Aims: To investigate the potential effect of anti-VEGF treatment on choroidal thickness (CT) in unilateral neovascular age-related macular degeneration (AMD) patients.

Method: This is a cross-sectional study where patients were included as part of an ongoing prospective study which included patients with unilateral neovascular (n) AMD. The fellow-eye served as control. All patients had spectral-domain optical coherence tomography (SD-OCT) with enhanced depth imaging (EDI) done at every visit. CT was measured independently by two graders at five locations: subfoveal, 1500 micron temporal and nasal, 3000 micron temporal and nasal. The average of the measurements was used after statistical verification of their accuracy.

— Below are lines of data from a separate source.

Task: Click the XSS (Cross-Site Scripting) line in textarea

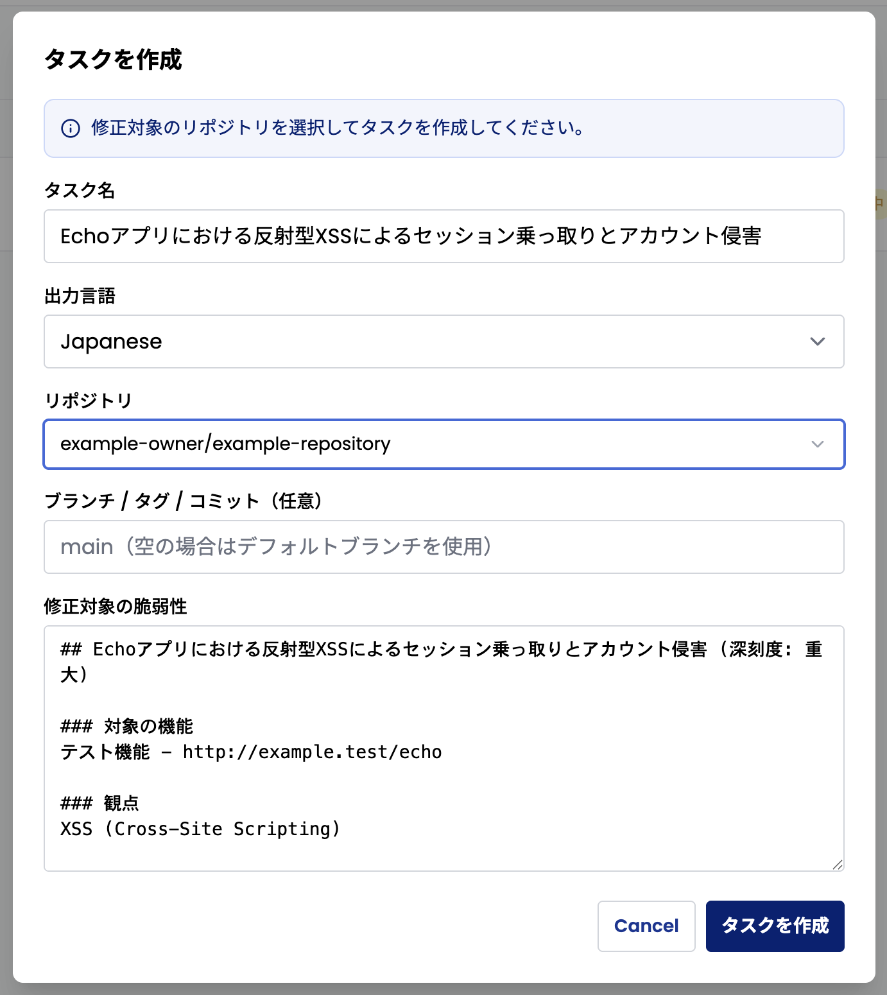Action: pyautogui.click(x=200, y=828)
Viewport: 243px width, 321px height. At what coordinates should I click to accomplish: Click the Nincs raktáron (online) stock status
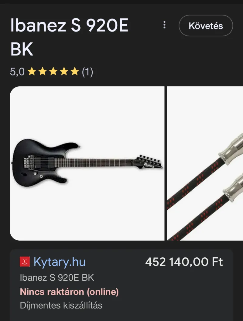pyautogui.click(x=69, y=292)
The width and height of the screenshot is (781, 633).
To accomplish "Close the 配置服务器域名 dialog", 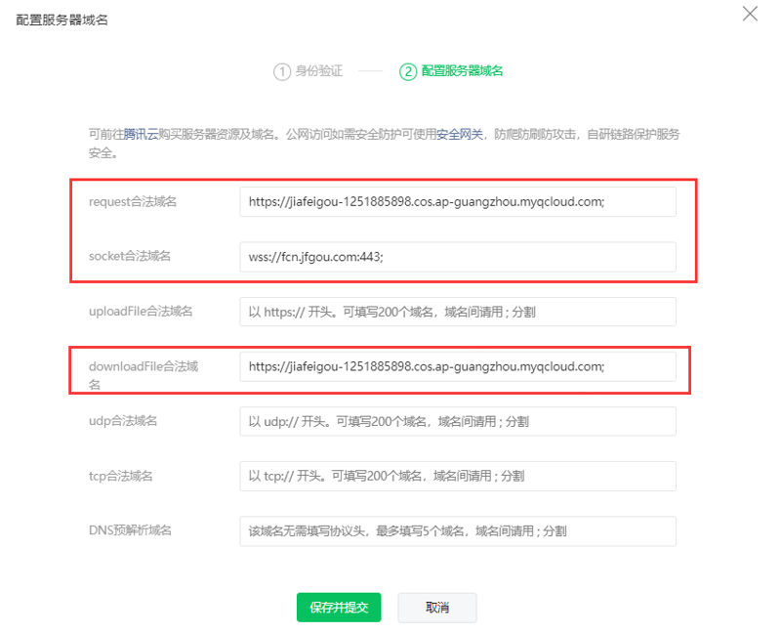I will click(750, 14).
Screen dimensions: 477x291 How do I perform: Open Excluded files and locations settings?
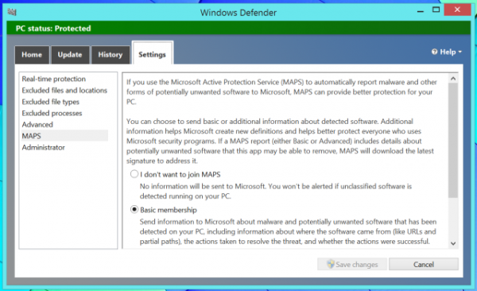coord(64,91)
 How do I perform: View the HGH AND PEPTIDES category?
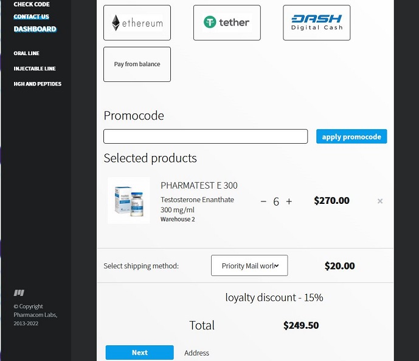(x=38, y=84)
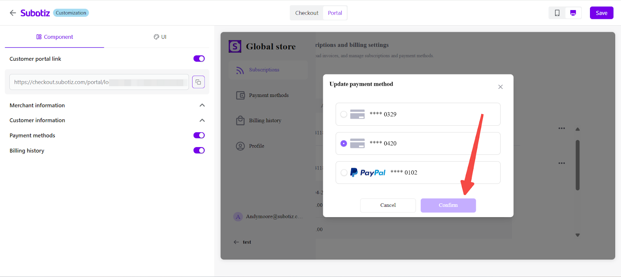This screenshot has width=621, height=277.
Task: Click the Global store logo icon
Action: pos(235,47)
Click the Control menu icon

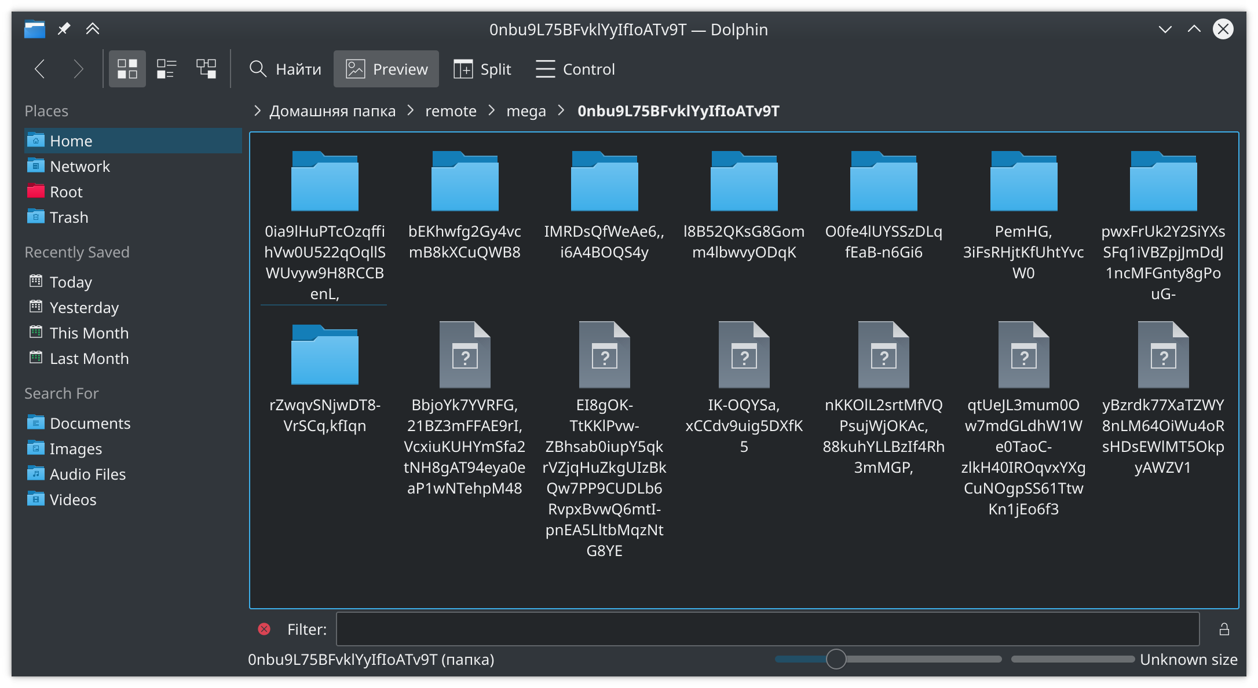tap(543, 69)
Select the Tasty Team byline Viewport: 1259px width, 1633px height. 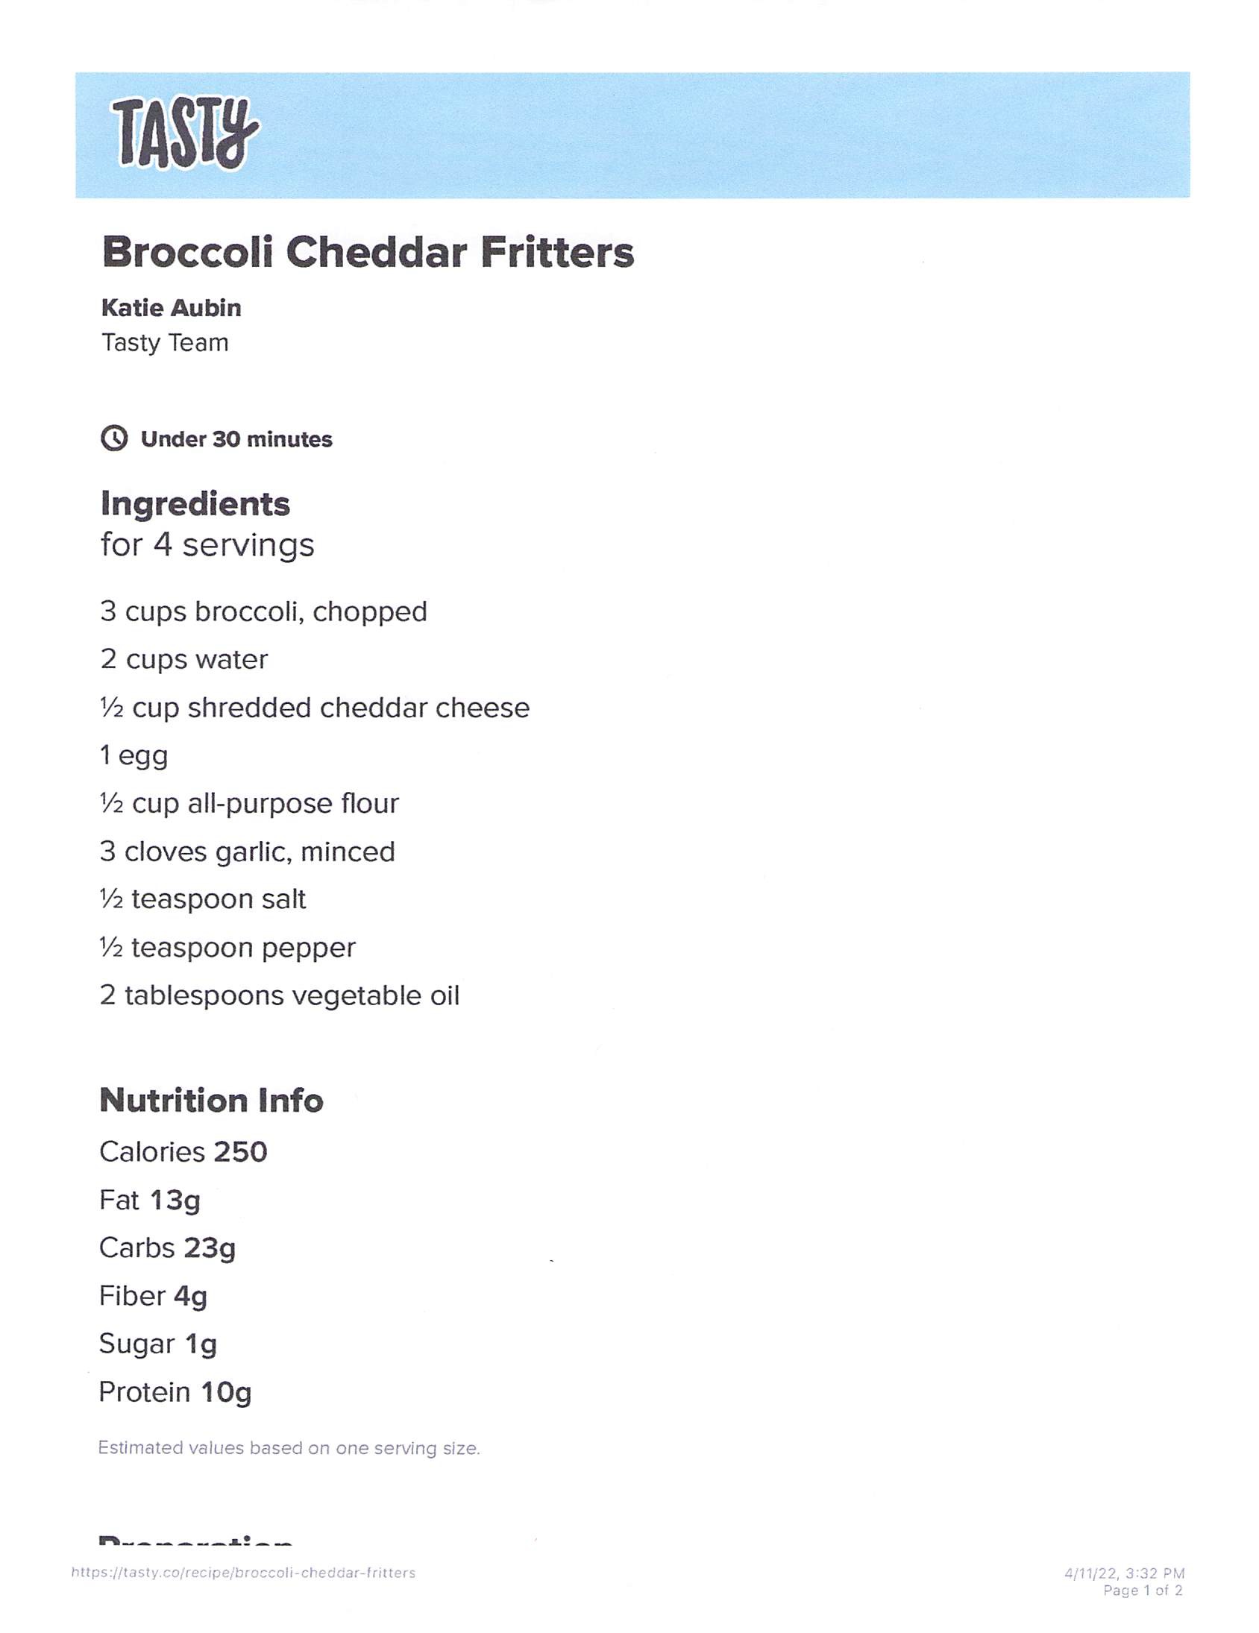tap(165, 342)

CT differences were initially analysed via a paired T-test and later via multiple linear regression. Variables such as number of injections were studied and presence of geographic atrophy (GA) in fellow-eyes was evaluated via SD-OCT.

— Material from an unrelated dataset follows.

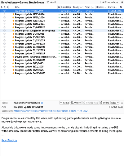Open message list display options icon
Image resolution: width=124 pixels, height=156 pixels.
click(122, 2)
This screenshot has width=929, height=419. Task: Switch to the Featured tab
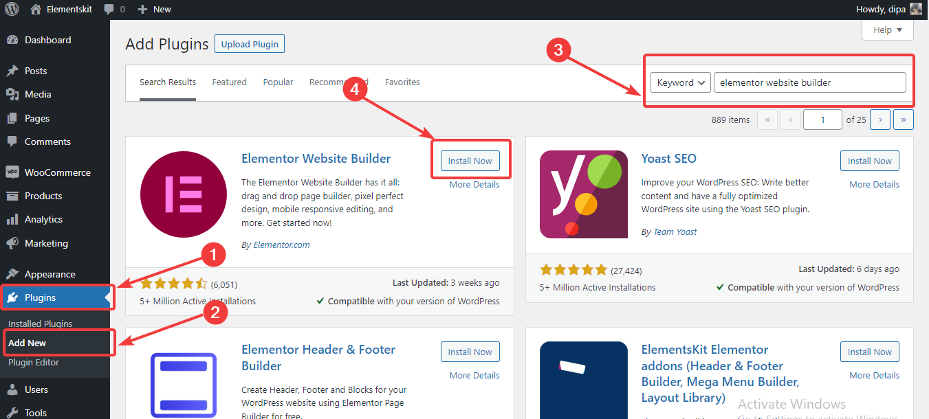229,82
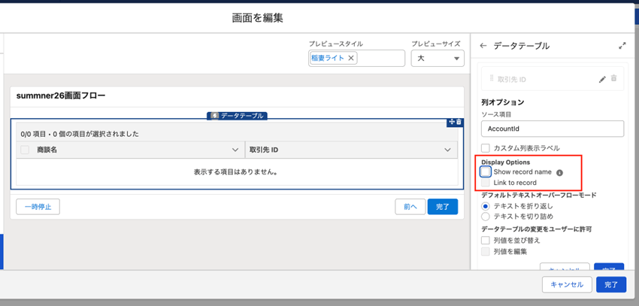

Results: A total of 112 patients met the inclusion criteria (Female 67%). The median (IQR) years of treatment was 2.6 (4.1). The subfoveal choroidal thickness (SFCT) in the neovascular (NV) eye appeared thinner in the NNV eye initially (-11.0 μm difference between NV and NNV SFCT (CI -23.4 to 1.3). However, after age-adjustment this trend disappeared (CI -29.8 to 4.6). In fact, apart from age (CI -6.2 to -0.1)), no other variable including number of anti-VEGF injections (CI -1.5 to 1.4) predicted SFCT. Presence of GA in fellow eyes did not influence the SFCT compared to non-GA fellow eyes, difference (CI -59.7 to 46.6).

Conclusions: This study shows no statistically significant CT difference in NV versus NNV eyes. There was no relationship between number of injections and CT.

Key messages: What is known Intravitreal injection with anti-vascular endothelial growth factors (anti-VEGF) is the mainstay treatment for exudation secondary to neovascular AMD. One quarter of anti-VEGF treated neovascular AMD patients will develop signs of macular atrophy within 2 years, possibly related to anti-VEGF treatment. What this study adds A hypothesized mechanism for atrophy induction is the effect of anti-VEGF on choroidal thickness. In this cross-sectional study, we found a non-significant 11 micron difference between anti-VEGF treated eyes and non-treated eyes in long-term follow-up neovascular AMD patients. A relationship between choroidal thinning and the number of anti-VEGF injections was furthermore not shown. How this study might affect research, practice or policy There is no significant choroidal thickness difference between anti-VEGF treated and non-treated long-term follow-up neovascular AMD. We therefore suggest that atrophy induction through choroidal thinning secondary to anti-VEGF injections is of limited concern.